Typically, life-cycle models of optimal health behaviour are based on an ex-ante view, i.e. a representative individual faces a depreciation of a health stock, a mortality risk, or is subject to the accumulation of health deficits. The optimal behaviour over the life-cycle is described in light of these average processes. However, in the real world health does not develop smoothly over the life-course, but is subject to smaller or greater shocks. Large shocks, such as accidents and/or the onset of (life-threatening and/or chronic) diseases, have the propensity to affect survival probability, income and well-being as well as their dynamics and, thus, the entire life-course. In consequence, individuals are prone to alter life-cycle behaviour in the face of health shocks. This includes both the (ex-post) adjustment of behaviour in response to a shock and anticipatory/preventive behaviour (ex-ante). In this project, we study the implications of large health shocks for the individual and its life- course. We compare different types of anticipation (full anticipation, myopic), and consider the effects of health/disability insurance and a longevity insurance through the annuity market. In order to analyze these questions we use optimal control theory with a random stopping time, where the stopping rate is determined by the probability of the health shock. In order to analyze and solve the model we have to extend and adapt existing mathematical methods. In addition to a theoretical investigation of the model, we are planning to calibrate and solve numerically the model for different types of shock (diseases) and different specifications of health insurance and longevity insurance. This enables us to understand the quantitative implications of the various shocks to health for health and saving behaviours. Both is important and necessary to understand the impact of policy-making and the relative efficiency of policies toward the design of the various types of insurance.

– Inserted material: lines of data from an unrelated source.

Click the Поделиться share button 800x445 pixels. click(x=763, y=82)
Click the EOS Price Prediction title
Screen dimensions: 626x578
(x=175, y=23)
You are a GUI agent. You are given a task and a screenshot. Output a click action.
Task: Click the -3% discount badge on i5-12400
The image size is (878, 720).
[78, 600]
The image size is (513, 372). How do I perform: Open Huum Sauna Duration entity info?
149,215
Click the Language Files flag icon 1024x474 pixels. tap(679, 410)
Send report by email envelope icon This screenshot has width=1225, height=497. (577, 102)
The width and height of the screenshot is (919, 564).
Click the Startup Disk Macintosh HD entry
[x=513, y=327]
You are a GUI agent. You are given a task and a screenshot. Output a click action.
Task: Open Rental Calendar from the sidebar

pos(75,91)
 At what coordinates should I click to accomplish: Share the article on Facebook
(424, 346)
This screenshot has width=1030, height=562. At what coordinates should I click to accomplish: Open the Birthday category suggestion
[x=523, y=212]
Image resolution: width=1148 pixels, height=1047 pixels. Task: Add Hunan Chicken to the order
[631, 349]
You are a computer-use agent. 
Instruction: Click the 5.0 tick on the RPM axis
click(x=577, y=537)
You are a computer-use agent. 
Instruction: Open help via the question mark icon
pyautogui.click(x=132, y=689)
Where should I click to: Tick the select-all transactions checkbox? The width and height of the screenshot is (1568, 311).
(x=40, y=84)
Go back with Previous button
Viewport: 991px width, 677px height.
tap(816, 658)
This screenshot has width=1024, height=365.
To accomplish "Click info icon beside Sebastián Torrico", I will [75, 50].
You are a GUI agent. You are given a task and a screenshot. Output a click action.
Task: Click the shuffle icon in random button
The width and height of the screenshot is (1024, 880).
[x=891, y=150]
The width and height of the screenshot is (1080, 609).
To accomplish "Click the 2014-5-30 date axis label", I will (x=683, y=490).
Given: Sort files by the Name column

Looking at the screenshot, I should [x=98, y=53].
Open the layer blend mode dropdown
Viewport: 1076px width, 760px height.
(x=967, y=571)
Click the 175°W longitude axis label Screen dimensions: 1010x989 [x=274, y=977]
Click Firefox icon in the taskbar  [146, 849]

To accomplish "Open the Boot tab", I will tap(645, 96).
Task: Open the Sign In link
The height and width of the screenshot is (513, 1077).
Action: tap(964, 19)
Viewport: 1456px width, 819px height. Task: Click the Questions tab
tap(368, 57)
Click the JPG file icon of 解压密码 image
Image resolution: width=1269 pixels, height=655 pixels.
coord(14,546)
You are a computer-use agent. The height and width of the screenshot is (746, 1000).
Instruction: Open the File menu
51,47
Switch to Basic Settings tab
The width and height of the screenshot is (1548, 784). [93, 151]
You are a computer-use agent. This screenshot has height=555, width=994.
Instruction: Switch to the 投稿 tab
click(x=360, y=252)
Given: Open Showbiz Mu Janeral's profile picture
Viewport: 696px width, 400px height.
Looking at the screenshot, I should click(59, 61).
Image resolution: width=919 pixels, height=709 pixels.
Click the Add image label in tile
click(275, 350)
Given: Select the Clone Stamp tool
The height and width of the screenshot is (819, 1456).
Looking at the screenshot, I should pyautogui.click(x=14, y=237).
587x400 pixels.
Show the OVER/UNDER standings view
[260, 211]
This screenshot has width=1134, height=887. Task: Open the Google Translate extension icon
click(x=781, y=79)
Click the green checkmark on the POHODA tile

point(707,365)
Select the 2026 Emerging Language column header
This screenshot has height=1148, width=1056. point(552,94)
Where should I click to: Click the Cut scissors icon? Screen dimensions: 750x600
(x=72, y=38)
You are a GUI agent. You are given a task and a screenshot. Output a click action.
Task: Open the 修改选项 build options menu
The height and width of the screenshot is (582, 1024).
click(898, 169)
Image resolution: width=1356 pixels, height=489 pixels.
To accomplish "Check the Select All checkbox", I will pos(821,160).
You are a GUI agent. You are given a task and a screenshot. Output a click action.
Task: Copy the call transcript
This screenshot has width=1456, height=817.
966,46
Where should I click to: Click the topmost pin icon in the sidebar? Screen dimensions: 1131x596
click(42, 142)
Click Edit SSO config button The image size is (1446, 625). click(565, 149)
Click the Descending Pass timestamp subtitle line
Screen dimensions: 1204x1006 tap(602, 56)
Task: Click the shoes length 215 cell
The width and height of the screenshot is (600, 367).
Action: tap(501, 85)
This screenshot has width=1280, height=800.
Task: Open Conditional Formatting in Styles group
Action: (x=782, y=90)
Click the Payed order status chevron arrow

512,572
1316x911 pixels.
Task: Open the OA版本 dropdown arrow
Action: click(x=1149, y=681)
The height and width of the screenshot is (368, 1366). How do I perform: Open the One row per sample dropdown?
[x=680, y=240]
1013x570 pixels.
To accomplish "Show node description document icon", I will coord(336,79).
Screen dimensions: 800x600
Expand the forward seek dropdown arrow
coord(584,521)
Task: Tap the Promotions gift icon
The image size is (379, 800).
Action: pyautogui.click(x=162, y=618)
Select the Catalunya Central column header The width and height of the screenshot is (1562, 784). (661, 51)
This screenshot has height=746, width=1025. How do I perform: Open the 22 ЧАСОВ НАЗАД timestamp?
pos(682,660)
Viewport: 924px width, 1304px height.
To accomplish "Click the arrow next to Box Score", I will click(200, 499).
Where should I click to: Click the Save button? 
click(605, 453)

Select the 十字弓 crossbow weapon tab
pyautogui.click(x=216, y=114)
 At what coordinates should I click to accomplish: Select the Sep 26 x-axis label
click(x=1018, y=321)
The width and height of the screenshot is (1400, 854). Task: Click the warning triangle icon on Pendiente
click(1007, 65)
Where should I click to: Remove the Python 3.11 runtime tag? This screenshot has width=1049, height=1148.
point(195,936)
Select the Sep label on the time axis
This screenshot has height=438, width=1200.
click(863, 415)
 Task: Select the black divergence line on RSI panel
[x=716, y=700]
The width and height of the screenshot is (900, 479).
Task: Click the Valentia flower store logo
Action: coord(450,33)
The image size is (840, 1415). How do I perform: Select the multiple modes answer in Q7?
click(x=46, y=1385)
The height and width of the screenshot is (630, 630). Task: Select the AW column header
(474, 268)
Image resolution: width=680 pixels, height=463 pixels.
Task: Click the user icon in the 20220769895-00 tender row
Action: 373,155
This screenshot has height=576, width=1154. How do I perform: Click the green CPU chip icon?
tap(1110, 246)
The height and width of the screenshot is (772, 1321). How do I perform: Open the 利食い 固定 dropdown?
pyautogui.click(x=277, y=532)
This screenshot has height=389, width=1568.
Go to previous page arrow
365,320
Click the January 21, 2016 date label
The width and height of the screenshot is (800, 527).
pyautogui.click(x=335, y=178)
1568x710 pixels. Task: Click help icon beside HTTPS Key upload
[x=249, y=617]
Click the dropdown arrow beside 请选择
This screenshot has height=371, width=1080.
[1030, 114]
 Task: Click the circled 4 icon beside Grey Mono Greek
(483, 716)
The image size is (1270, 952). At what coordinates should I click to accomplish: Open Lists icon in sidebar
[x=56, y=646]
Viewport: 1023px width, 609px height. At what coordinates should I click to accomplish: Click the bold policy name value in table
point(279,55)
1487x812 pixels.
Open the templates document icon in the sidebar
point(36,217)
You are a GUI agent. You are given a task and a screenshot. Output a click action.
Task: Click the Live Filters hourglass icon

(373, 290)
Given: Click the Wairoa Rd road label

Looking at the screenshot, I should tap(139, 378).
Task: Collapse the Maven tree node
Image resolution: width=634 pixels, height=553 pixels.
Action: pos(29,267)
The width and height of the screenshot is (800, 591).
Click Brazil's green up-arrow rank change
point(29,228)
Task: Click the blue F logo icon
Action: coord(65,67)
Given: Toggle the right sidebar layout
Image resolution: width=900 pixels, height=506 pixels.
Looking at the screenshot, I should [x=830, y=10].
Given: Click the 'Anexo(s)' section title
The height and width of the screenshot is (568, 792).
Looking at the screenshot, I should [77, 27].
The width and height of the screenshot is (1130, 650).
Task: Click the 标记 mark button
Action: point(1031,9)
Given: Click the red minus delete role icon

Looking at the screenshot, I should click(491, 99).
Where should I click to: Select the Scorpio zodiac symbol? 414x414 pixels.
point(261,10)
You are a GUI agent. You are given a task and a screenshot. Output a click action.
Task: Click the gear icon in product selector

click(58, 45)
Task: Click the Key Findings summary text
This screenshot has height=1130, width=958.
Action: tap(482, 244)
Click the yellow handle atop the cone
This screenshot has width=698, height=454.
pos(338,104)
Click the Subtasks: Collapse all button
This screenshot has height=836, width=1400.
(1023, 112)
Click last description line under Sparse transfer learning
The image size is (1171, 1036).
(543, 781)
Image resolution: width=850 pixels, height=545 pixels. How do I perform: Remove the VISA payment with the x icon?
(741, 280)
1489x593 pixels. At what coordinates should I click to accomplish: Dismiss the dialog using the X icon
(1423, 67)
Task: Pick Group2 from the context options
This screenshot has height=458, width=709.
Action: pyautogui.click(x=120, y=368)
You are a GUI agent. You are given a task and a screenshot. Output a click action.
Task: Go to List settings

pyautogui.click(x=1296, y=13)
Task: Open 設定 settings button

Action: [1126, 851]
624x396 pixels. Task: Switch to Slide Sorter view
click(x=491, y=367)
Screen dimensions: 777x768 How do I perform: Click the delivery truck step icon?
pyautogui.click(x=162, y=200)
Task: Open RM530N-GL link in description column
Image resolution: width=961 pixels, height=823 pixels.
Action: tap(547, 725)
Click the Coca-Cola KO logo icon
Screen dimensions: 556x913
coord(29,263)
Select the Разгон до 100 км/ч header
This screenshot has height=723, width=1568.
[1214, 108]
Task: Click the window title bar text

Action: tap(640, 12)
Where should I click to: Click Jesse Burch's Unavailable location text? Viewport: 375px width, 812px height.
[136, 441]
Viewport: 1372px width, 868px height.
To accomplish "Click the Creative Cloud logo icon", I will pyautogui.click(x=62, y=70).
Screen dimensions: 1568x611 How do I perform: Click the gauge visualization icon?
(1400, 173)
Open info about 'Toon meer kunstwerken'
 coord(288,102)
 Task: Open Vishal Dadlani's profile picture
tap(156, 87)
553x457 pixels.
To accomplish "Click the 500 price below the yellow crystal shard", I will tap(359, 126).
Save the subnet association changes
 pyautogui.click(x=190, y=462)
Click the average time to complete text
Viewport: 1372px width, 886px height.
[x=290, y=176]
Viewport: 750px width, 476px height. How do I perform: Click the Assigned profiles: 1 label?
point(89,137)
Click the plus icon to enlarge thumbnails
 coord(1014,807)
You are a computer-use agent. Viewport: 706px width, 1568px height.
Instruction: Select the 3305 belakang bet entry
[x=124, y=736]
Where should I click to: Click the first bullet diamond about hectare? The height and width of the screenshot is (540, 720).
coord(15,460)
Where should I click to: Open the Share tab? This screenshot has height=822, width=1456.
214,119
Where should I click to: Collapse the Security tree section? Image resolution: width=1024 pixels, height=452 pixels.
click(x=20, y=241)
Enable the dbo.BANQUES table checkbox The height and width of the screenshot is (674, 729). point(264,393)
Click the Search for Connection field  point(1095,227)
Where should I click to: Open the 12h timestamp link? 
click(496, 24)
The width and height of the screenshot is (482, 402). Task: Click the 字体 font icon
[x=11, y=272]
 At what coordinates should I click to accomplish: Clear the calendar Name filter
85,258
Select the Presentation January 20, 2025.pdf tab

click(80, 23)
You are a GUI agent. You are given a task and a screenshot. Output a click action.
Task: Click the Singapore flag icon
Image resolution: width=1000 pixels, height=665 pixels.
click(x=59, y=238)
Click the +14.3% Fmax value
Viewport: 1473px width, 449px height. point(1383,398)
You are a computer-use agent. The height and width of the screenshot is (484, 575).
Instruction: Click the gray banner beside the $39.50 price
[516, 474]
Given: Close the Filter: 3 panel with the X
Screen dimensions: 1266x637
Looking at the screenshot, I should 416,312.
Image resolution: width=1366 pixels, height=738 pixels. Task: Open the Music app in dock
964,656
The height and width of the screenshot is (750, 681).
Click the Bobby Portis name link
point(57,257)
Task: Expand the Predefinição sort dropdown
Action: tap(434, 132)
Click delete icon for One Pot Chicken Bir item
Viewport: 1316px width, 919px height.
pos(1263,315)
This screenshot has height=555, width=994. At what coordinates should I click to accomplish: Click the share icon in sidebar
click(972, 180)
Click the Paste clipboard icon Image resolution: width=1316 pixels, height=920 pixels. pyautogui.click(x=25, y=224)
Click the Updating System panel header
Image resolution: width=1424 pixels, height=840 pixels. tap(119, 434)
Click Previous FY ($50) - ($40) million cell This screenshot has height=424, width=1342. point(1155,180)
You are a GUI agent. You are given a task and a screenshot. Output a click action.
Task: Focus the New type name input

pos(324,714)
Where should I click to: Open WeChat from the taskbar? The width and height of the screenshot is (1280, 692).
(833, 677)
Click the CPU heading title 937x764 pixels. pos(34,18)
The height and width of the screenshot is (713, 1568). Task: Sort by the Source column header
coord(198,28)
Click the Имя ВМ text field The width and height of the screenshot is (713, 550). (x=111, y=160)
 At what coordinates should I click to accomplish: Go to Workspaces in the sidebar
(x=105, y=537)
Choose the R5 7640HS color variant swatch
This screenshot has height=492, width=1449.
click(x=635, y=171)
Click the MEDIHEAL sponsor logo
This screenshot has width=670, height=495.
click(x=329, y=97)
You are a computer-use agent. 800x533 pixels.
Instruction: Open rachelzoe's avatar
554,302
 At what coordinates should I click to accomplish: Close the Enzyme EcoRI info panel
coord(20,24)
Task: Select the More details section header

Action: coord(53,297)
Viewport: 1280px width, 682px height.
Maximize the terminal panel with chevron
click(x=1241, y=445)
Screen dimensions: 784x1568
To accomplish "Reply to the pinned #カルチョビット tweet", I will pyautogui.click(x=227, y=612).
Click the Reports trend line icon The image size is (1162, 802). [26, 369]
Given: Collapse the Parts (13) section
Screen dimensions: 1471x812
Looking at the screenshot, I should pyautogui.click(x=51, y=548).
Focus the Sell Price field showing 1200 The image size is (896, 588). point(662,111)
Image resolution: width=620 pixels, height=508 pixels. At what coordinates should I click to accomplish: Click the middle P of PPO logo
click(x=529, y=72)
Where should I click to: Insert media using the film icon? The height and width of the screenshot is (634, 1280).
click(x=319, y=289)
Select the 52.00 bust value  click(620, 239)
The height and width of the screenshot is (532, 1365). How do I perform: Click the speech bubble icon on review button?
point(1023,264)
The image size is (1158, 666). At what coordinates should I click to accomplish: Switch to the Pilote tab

Individual life-cycle models in economics (health economics, in our particular case) usually include risks to health (diseases, accidents) on a representative level (i.e., by a continuous mortality or morbidity rate) or completely stochastically (adding a random variable to the dynamic model). However, with this type of models it is not possible to observe the real effect of large shocks to health, which typically does not happen continuously. As a result, we developed a new modeling approach for these life-cycle models allowing for stochastic switches of the dynamics (i.e., evolution of state variables describing life conditions) and the objective function (i.e., intertemporal utility function). Since the classical methods are difficult to work with in our model set up, we first developed a new transformation method to an age-structured optimal control model, which allows additional economic insights in the optimal solution and to solve the two-stage optimal control model not sequentially, but simultaneously. For this new transformation we developed and implemented a suitable numerical method. We applied our model to the life-cycle model on cancer. We distinguish between general health care and shock (i.e., onset of the disease) specific prevention, acute and chronic care. This allows to analyse how the health risk shapes individual behaviour with respect to the different types of health care and how health shocks change the optimal behaviour over the life-cycle. Applying the framework to the established rational addition model by the famous economist Gary Becker, distinguishing periods without and with addiction. In this model we are able to show different long-run optimal solution (carrying over from the 'history dependence' phenomenon of deterministic optimal control models) depending on the stochastic escalation time of the addiction. Third we mention the application to the COVID-19 pandemic, for which we modeled the unknown arrival / approval time of the vaccination. In this model we were able to show that it is optimal to even intensify the lockdown at the approval time of the vaccine. This is due to the effect that (almost) everybody will be infected without a vaccine, which means that people should get infected such that the capacity of the health care system is not exceeded. If, on the other hand, a vaccination is available, people can receive protection against the virus without infection.